■ **PROBLEM**
Transcribed word for word, the lines below from the one with "Given: Select Browse in Bridge... menu entry" through the last line of the records form the answer; no picture is to be included.

(Saved entries)

● ● ●

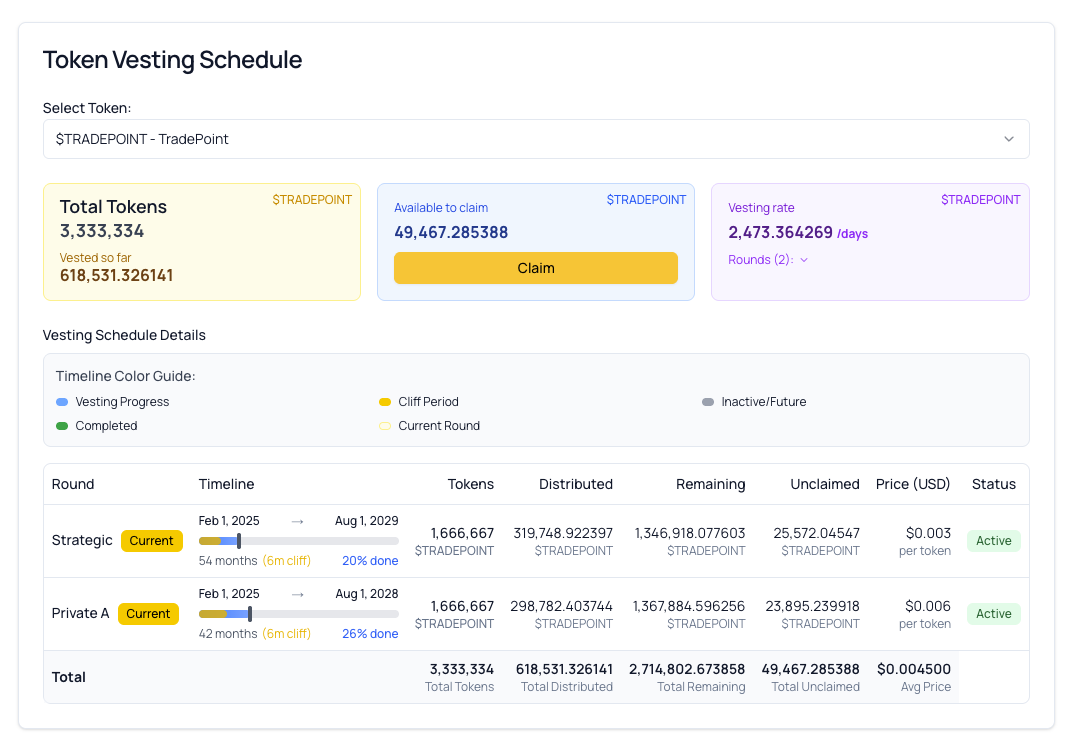
Task: Click the $TRADEPOINT label on Available to claim
Action: (x=646, y=200)
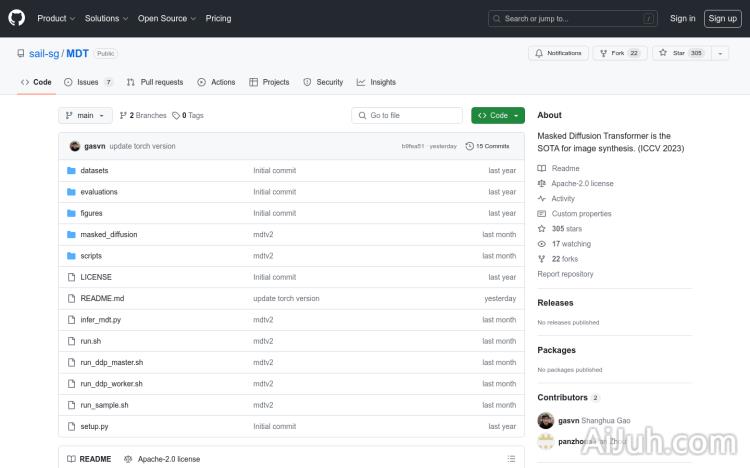The height and width of the screenshot is (468, 750).
Task: Open the masked_diffusion folder
Action: [109, 234]
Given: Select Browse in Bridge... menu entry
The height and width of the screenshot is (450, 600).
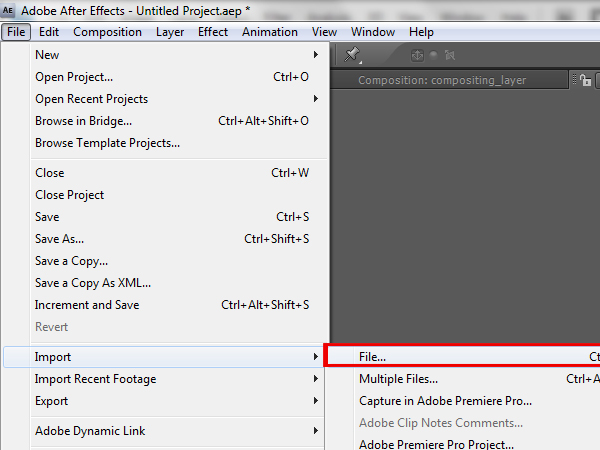Looking at the screenshot, I should tap(84, 121).
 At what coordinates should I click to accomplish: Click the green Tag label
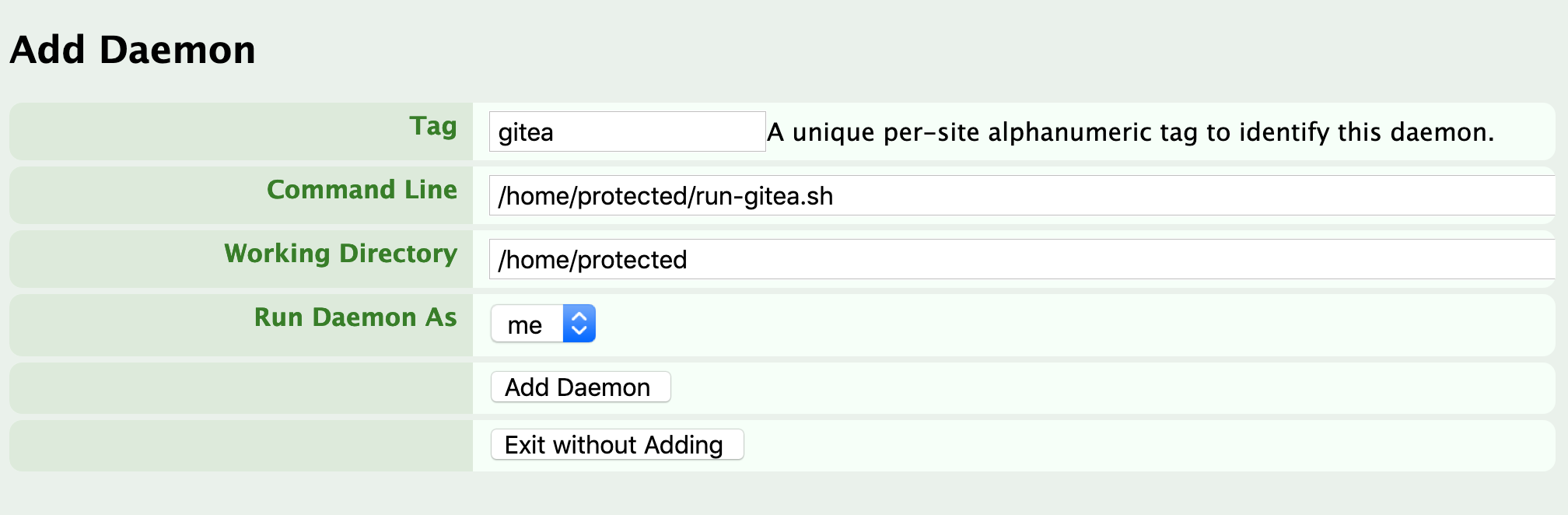coord(433,126)
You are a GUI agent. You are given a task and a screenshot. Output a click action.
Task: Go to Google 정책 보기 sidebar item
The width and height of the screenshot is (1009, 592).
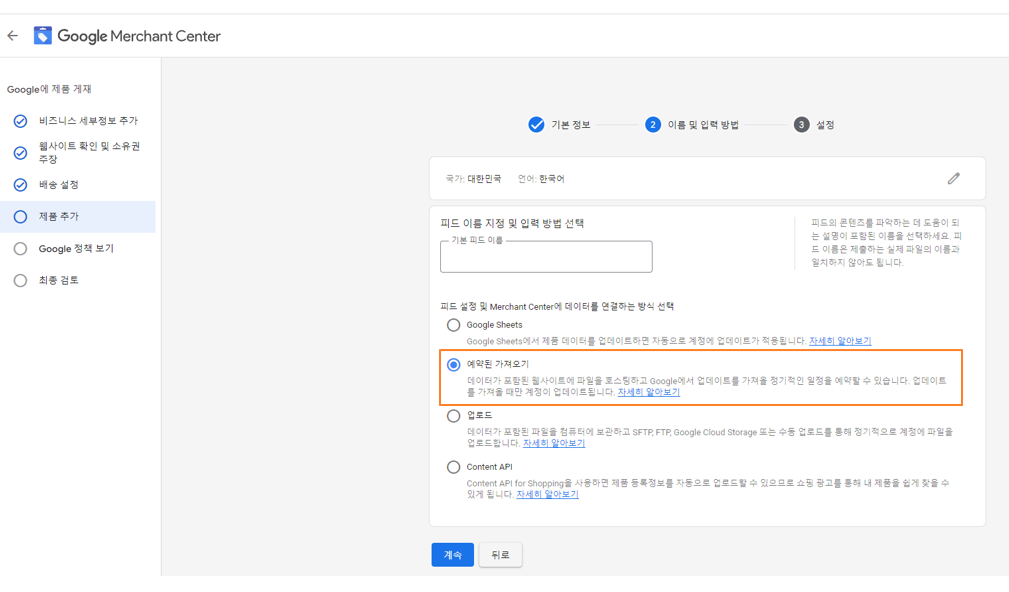coord(76,249)
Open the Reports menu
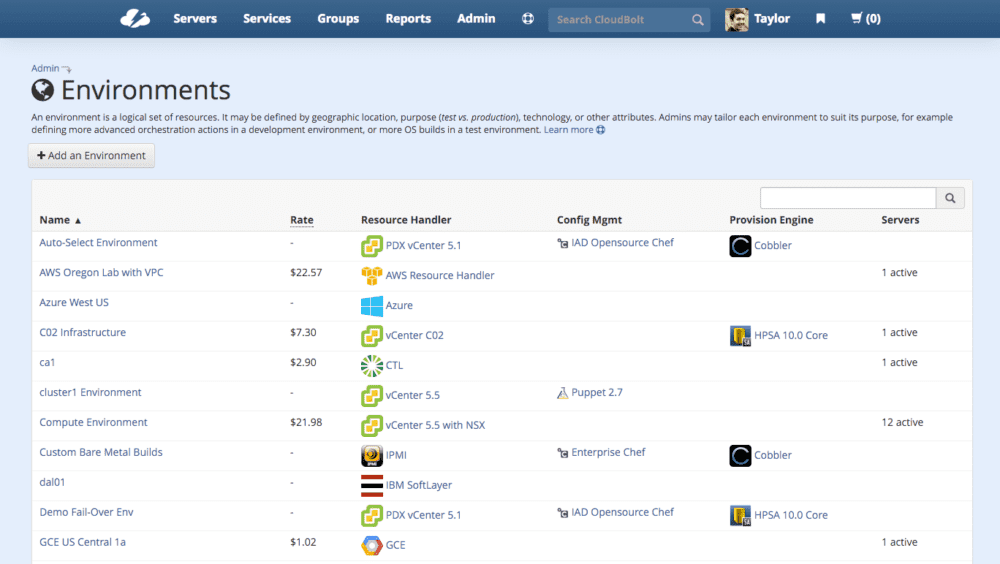Screen dimensions: 1000x564 408,18
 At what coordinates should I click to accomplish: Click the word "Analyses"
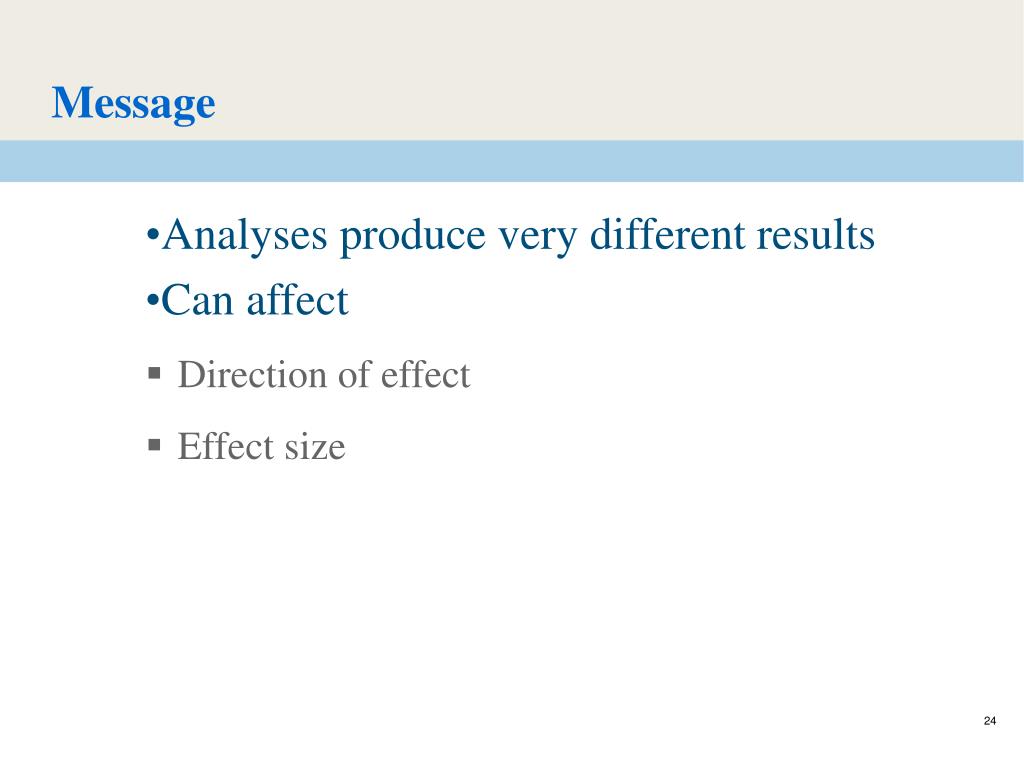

● ● ●

■ **RESULT FOR THIS EXERCISE**
Given: Select Browse in Bridge... menu entry
The height and width of the screenshot is (450, 600).
Looking at the screenshot, I should tap(84, 121).
 At what coordinates should I click to accomplish: Click the green Tag label
coord(433,126)
You are a GUI agent. You are given a task and a screenshot. Output a click action.
Task: Go to Google 정책 보기 sidebar item
The width and height of the screenshot is (1009, 592).
coord(76,249)
Open the Reports menu
Screen dimensions: 1000x564 408,18
 At what coordinates should I click to accomplish: Click the word "Analyses"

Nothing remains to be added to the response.